It’s a pretty good CBD rule of thumb. The heat of your new opening is directly related to how hard you are to find. Down an alley behind a skip? 10 points. Featureless grey door with CIA-clearance and a secret knock? You’re getting warmer…
We’ve seen it all before.
So maybe the most revolutionary thing you can do in Melbourne today is open a trendy BBQ fusion restaurant…on Swanston St. The most touristy, generic drag in the city. It’s like stealing the Crown Jewels and hiding them in the window at Bevilles.
That’s what Tom Peasnell, Sam Peasnell and Adam Goldblatt have done with Cheek.
If the names don’t ring a bell, the venues will. These are the guys behind Preston’s Dexter and Takeaway Pizza. The heroes who brought us meat doughnuts with picklebacks. Screwy flavor combos and flannel-clad, Northside swagger are pretty much a given, but with Cheek they’re aiming a little higher. This isn’t a bro bar. This is something new.
“I guess all our ideas start with the meat, but we’ll borrow cooking techniques from anywhere," says Sam. "You’ll see on the menu we have a lot of Asian influences. We use a lot of Mexican chillies and we use a lot of French cooking techniques."
If it sounds like Sam’s having trouble articulating the menu, that’s because Cheek’s pretty tricky to label. The huge dry-aged meat fridge and big charcoal Josper oven scream ‘barbecue’. But then how do you explain the Korean pickle on the beef tartare? Or the tonkatsu-esque sauce on the mapo tofu jaffles? A hefty chunk of the menu doesn’t even use meat—it’s all sweet and sour eggplant and so-called ‘dirty cream corn’ (jumpstarted with XO sauce and lime).
If you listen to Melbourne food enough, you get a feel for the notes. Even if the tune is new. Mapo tofu jaffles are having a moment thanks to Super Ling. Josper ovens are pretty much mandatory ever since Palermo showed up. Cheek has that on-trend mix of neon (the entire staircase glows spaceship orange at night), crumbling, whitewashed masonry, head-bopping electronica beats and painfully cool customers.
So, what should you order?
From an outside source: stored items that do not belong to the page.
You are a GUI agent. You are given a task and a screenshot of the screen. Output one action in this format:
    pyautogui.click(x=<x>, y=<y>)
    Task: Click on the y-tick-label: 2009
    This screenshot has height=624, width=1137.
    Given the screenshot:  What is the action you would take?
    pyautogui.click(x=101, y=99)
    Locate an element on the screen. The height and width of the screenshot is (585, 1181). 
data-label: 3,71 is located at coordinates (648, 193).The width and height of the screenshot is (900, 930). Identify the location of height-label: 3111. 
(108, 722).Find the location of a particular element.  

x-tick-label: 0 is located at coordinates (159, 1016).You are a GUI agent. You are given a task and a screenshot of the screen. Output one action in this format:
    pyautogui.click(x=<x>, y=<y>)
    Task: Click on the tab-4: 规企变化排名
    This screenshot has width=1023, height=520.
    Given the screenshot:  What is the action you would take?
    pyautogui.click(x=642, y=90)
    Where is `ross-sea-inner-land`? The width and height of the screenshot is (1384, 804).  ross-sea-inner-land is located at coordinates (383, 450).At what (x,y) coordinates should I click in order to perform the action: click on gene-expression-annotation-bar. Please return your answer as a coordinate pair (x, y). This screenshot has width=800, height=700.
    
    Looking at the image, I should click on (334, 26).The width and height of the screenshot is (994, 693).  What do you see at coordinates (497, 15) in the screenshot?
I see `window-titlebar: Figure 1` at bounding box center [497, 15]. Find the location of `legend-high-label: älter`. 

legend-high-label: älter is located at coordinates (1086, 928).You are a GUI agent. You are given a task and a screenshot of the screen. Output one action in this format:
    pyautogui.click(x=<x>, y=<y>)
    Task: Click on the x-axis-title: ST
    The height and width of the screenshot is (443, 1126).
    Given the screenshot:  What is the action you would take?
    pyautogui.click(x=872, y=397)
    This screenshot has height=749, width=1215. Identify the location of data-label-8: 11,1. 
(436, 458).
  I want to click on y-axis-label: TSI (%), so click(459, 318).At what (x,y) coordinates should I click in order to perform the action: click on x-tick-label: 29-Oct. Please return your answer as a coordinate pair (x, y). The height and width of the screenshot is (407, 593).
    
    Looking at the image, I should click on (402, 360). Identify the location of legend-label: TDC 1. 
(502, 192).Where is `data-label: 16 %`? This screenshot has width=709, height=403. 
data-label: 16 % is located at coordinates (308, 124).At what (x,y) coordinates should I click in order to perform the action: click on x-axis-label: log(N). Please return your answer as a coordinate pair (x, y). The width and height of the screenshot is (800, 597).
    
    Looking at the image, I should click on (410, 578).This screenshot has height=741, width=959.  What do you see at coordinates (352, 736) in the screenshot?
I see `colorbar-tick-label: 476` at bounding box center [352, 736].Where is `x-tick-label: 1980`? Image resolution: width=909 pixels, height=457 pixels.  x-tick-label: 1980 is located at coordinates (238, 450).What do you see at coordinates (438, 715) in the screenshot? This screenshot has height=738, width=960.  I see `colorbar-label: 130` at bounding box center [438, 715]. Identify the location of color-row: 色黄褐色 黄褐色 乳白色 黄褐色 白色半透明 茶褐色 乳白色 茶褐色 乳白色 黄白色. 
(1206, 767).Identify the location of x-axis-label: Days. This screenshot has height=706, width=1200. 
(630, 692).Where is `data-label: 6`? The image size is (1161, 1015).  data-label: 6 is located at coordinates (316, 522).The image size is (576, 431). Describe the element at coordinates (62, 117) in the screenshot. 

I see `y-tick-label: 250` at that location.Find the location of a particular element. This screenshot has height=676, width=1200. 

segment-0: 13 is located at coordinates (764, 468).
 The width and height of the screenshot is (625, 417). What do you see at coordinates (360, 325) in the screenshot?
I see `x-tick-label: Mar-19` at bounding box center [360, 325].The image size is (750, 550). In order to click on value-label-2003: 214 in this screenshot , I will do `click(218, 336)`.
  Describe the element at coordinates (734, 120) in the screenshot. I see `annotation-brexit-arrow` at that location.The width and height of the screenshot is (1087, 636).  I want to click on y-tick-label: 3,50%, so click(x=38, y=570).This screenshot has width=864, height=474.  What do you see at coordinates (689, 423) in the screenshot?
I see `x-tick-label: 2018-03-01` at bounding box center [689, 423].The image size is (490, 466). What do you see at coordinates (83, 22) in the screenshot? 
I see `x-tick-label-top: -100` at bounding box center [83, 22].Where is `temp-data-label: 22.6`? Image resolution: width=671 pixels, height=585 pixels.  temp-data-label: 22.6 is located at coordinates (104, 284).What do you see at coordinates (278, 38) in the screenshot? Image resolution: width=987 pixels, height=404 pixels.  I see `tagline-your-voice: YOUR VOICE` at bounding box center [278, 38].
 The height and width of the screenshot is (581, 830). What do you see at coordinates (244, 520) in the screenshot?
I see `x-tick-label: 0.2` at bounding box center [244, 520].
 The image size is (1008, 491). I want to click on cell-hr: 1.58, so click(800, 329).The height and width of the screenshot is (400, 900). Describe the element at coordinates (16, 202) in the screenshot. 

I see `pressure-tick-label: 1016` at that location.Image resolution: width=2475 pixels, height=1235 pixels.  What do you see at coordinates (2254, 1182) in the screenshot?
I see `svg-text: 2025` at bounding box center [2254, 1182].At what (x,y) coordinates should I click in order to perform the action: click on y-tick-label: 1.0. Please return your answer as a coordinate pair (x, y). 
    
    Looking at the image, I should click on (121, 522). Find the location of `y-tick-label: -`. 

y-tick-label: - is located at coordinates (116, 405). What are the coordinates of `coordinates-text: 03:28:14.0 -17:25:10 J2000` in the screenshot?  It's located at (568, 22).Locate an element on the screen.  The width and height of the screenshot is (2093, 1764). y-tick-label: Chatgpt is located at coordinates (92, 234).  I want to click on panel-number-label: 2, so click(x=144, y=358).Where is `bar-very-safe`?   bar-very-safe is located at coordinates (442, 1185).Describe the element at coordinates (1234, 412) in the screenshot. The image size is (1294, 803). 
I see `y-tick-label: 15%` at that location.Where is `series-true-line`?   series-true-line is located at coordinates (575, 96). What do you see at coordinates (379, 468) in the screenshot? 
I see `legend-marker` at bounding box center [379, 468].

Your previous experience of human food isn’t going to be much help—everything’s experimental. Continents and flavours colliding on the plate. The cynical among you might think there’s a reason God put Japan and Texas so far apart.
Probably the stand-out dish is the 5-day half duck with smoked hoisin and leeks. Just getting this thing onto your table was an ordeal.
“It’s quite a striking dish," says Sam. "We’re doing the whole process—the five days, the hanging, the rendering and we’re pumping them full of air so that fat can render out and not touch the skin. We’re also barbecuing them, so making them more American.”
This is the Dexter leaking into Cheek. Those meaty, smoky, earthy flavours that the guys do so well.
“Even with our vegetarian items, we’re still trying to accentuate those umami flavours and those meaty characteristics. We’re really proud of those options”.
They are really good, too. You’re going to see mapo tofu jaffles sprouting like mushrooms all over town soon—they’re the meatiest thing you can eat that didn’t once answer to ‘Bluebell’. The sweet and sour eggplant was a little more sweet than sour, but still yummy, with plenty of homebaked flatbread to mop up the juices. The cream corn was dirty, as promised.
We get asked a lot, “What’s the hottest restaurant in the CBD?” And right now, hands down, it’s Cheek. With maybe Lesa running a close second. Put it down to the glowing staircase. Or the wacky menu. Or the funky natural wine selection. Or the fact that it’s run by a group of Preston lads who know understand the secret recipe of cool: just be different.